IntroductionBrazing fillets can be a greatly misunderstood phenomenon in brazing. Some people insist that big fillets are needed, whereas others say that they are not. Let’s take a closer look at fillets in brazing, what they are, what they do and what characteristics about them are desirable.
A braze fillet is actually a casting along the outside of a braze joint that shows that the brazing filler metal (BFM) has melted and flowed along the edge of a braze joint. It doesn’t tell you if the BFM has adequately penetrated the joint, and caution is therefore strongly recommended to anyone attempting to use the many characteristics of a fillet as inspection criteria for judging the overall quality of a braze joint.
Fillets are not a significant factor in determining joint strength.
What does a fillet do?Fillets, first of all, are a natural outcome of the brazing process and merely give evidence that the BFM has melted and flowed. Fillets can also show whether or not there is good compatibility between the BFM and the base metal, and they may also be able to tell you about base-metal cleanliness. However, strong caution is advised against depending on fillets to be a distributor of stresses (these items will all be covered in the two parts of this blog – this week and next).
What are the desirable characteristics of fillets?1. Fillets should be concave. The shape of a fillet is very important, and concave is the desired shape. When the fillet is concave, the edges tend to feather out at each edge and blend in nicely with the base metal.
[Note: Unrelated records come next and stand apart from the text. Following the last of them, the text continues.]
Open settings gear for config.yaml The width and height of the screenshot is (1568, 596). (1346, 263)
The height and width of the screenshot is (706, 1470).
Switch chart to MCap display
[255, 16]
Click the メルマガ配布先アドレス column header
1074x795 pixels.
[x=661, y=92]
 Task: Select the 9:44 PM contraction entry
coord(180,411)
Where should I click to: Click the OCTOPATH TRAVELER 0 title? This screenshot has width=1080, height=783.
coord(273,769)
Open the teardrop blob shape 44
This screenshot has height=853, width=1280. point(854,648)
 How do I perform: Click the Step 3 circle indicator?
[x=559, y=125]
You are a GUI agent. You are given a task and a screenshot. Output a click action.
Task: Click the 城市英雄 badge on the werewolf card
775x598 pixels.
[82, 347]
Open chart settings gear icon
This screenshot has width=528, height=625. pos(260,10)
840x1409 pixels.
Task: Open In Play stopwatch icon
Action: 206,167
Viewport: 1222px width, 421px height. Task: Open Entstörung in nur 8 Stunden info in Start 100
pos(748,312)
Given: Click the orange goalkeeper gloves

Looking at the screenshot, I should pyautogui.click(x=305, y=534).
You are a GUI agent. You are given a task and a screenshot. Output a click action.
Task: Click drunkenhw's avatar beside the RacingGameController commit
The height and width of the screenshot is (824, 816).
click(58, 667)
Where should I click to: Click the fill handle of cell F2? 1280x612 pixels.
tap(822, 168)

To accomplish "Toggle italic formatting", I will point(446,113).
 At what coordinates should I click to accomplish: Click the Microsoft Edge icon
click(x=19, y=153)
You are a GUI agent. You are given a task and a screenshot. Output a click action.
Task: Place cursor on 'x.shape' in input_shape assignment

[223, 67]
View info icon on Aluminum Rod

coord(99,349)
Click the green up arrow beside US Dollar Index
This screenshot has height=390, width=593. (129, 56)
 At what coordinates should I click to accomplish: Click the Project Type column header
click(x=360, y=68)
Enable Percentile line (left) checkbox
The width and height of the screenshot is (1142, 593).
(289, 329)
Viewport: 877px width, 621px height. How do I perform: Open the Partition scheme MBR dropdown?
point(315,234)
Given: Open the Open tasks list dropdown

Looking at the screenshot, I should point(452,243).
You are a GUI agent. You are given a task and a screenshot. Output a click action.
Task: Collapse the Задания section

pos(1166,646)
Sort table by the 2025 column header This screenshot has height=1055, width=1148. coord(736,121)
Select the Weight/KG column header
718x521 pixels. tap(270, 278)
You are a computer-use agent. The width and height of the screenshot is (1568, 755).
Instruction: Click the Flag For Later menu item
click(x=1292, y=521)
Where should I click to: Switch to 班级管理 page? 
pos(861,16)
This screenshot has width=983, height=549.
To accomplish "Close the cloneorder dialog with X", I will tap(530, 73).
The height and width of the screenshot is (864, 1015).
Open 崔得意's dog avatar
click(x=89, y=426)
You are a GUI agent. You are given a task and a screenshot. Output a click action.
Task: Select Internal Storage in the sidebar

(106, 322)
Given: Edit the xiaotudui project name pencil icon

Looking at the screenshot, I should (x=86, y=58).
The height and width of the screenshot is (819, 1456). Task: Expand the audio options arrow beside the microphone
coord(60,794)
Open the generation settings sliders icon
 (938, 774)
This indicates three things: (a) there is good metallurgical compatibility between the BFM and the base metal, (b) the base-metal surfaces are clean and (c) the brazing “atmosphere” is good. This is very important! In contrast to this, if the shape of the fillet is convex instead of concave, that would tend to indicate the following:
- Poor metallurgical compatibility between the BFM and the base metal
- Base-metal faying surfaces are not clean enough to allow proper BFM flow (faying surfaces contaminated with surface oxides or oils, etc.)
- Brazing atmosphere is poor
- Any combination of these three factors
Typical causes of porosity and voids in joints are outgassing from the filler metal, base metal or flux (if used) and surface contamination. Cracks and dendritic structures generally become more pronounced as fillets get larger. When the liquid BFM in the fillet begins to cool and starts to “freeze,” dendrites form. Then, as the remaining liquid continues to cool, it pulls away from the dendrites, leaving a rough, porous area. These fillet imperfections may be of such a size that they become defects (causing part rejection) or might act as stress risers at the joint edge that could hurt service life and performance of the part.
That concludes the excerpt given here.